##### Record extracts

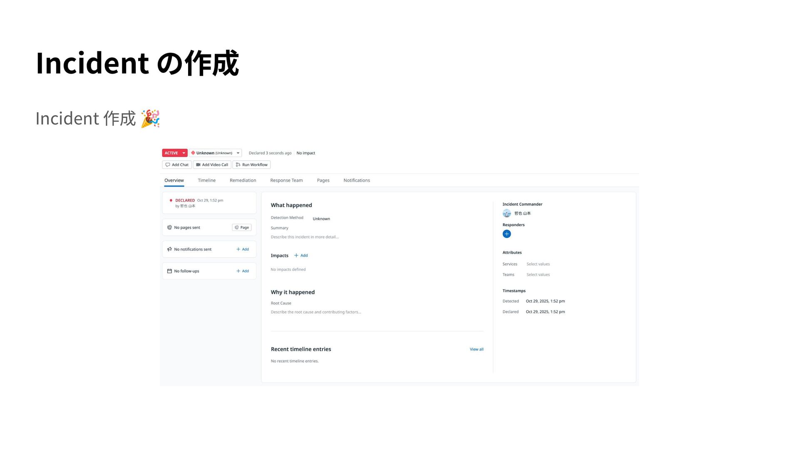799x449 pixels.
Task: Expand the Unknown severity dropdown
Action: click(x=238, y=153)
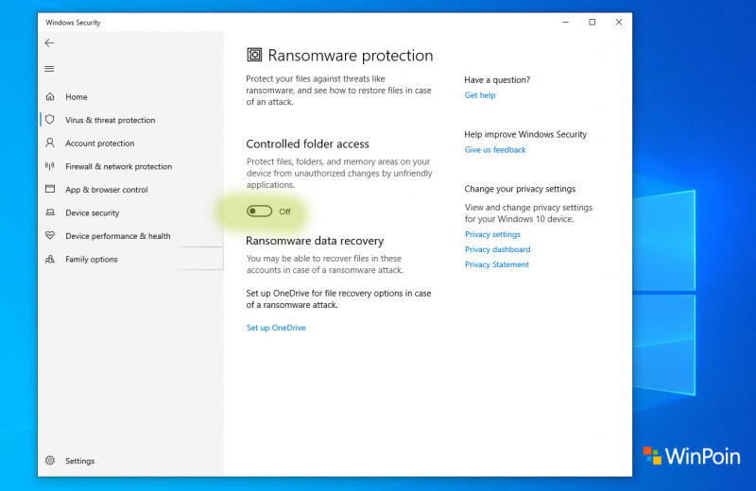756x491 pixels.
Task: Click the Home house icon
Action: (49, 97)
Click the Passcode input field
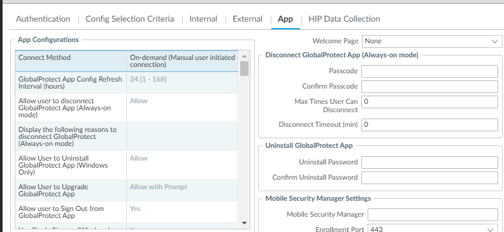504x232 pixels. tap(429, 71)
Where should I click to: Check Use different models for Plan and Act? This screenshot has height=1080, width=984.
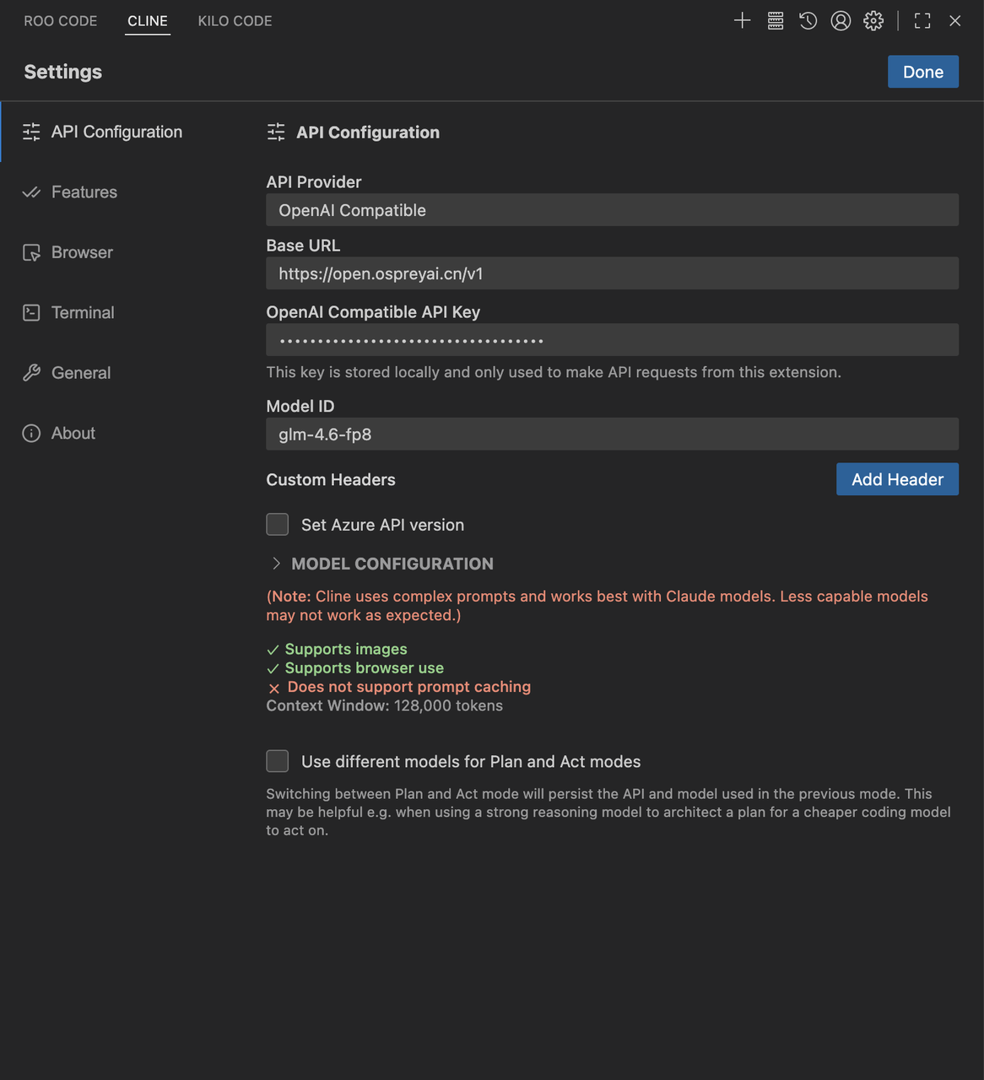278,761
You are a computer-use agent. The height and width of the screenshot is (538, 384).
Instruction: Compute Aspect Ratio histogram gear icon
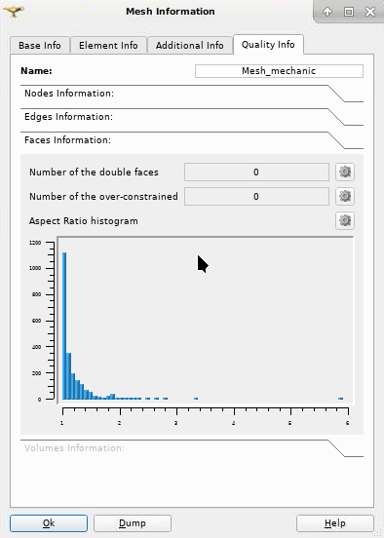[x=345, y=220]
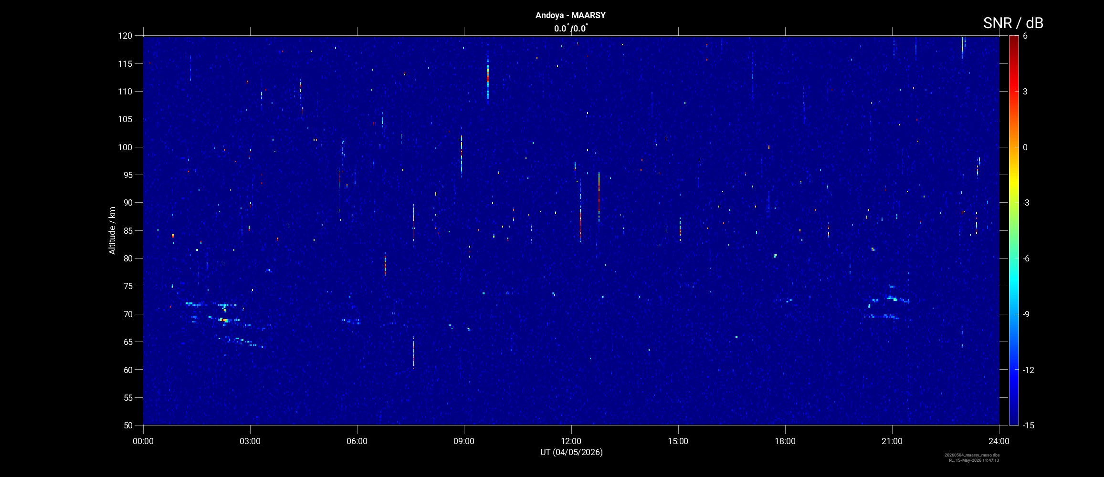Click the 85 altitude tick label
The image size is (1104, 477).
127,230
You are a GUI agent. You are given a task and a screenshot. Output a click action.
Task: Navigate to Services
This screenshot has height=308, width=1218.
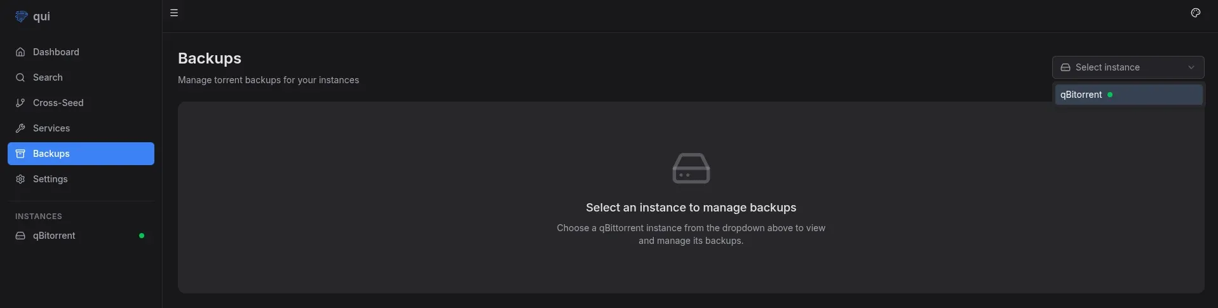(x=51, y=128)
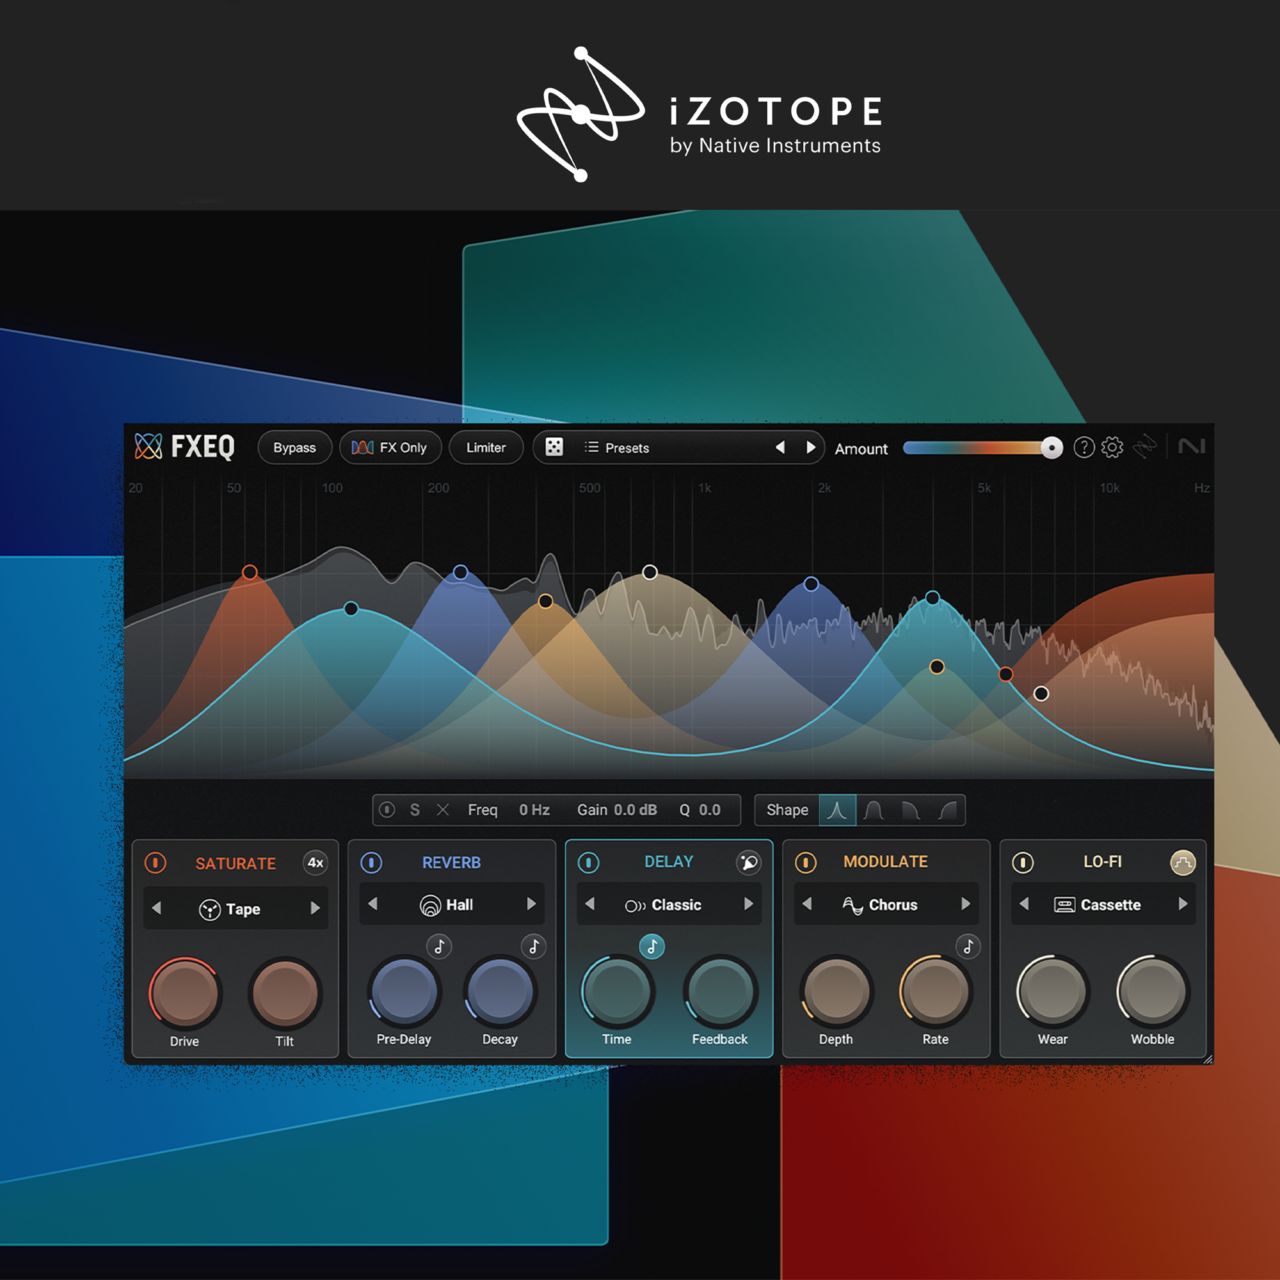Open the Presets menu
This screenshot has width=1280, height=1280.
point(617,448)
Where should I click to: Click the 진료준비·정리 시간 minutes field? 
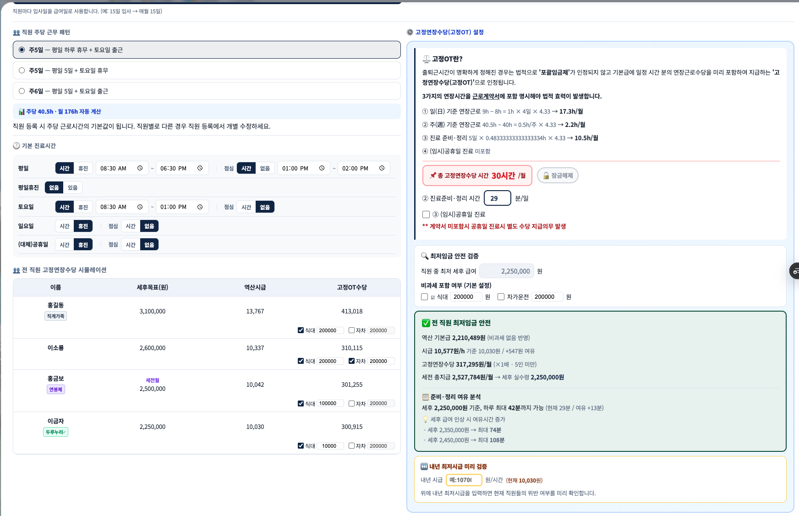pyautogui.click(x=498, y=198)
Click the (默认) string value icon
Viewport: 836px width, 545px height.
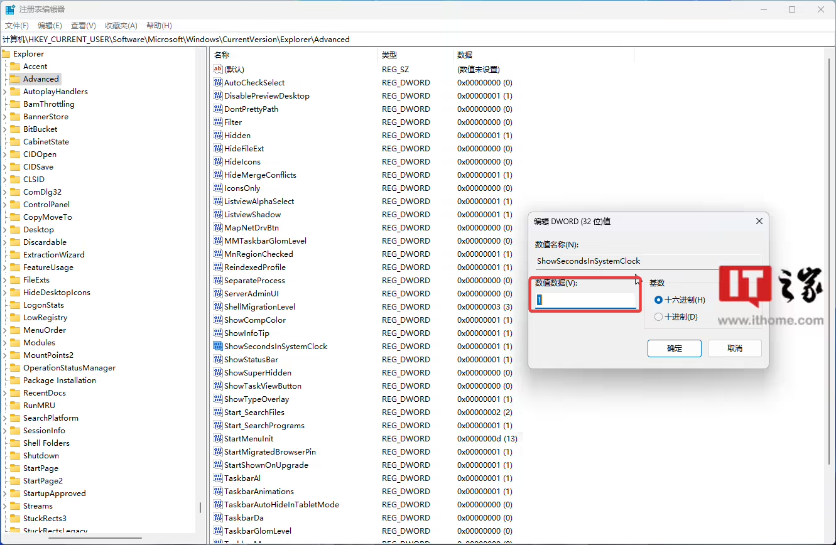(x=218, y=69)
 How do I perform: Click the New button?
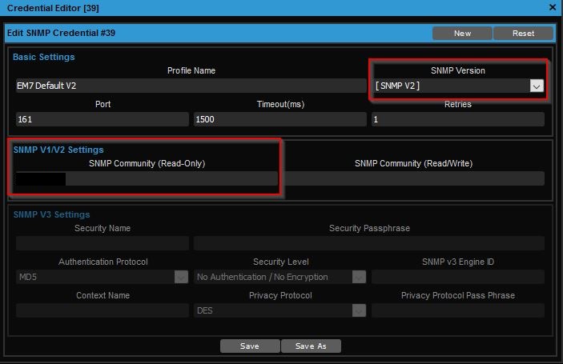click(462, 34)
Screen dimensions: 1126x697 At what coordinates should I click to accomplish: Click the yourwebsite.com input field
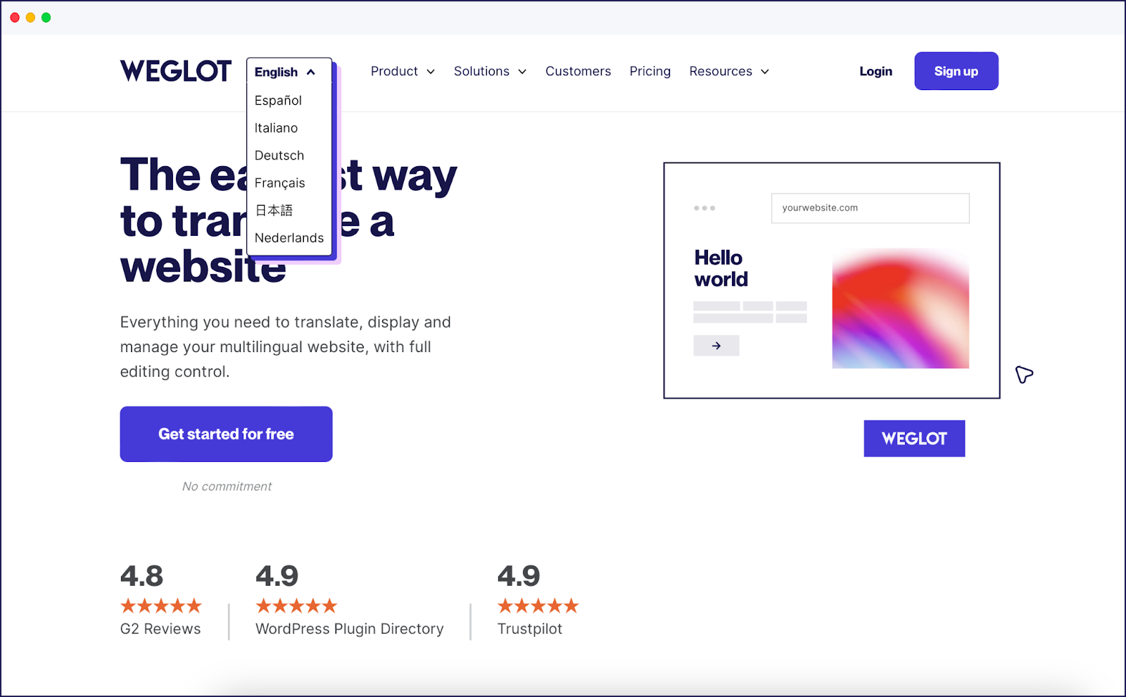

##########

Task to complete:
Copy out every item above word for word, leaving out the pictures.

Response to this exercise:
799x449 pixels.
Task: Expand the Unknown severity dropdown
Action: click(x=238, y=153)
756x491 pixels.
Task: Click the Home house icon
Action: (49, 97)
Click the Passcode input field
504x232 pixels. tap(429, 71)
Where should I click to: Check Use different models for Plan and Act? This screenshot has height=1080, width=984.
278,761
You are a computer-use agent. The height and width of the screenshot is (538, 384).
Instruction: Compute Aspect Ratio histogram gear icon
[x=345, y=220]
Click the 85 altitude tick label
The image size is (1104, 477).
127,230
You are a GUI agent. You are given a task and a screenshot. Output a click action.
Task: Navigate to Services
This screenshot has height=308, width=1218.
(x=51, y=128)
Open the Presets menu
This screenshot has width=1280, height=1280.
point(617,448)
Where should I click to: Click the 진료준비·정리 시간 minutes field? 
pyautogui.click(x=498, y=198)
Click the (默认) string value icon
Viewport: 836px width, 545px height.
(x=218, y=69)
 How do I perform: Click the New button?
click(462, 34)
Screen dimensions: 1126x697 At what coordinates should I click to accomplish: Click the yourwebsite.com input field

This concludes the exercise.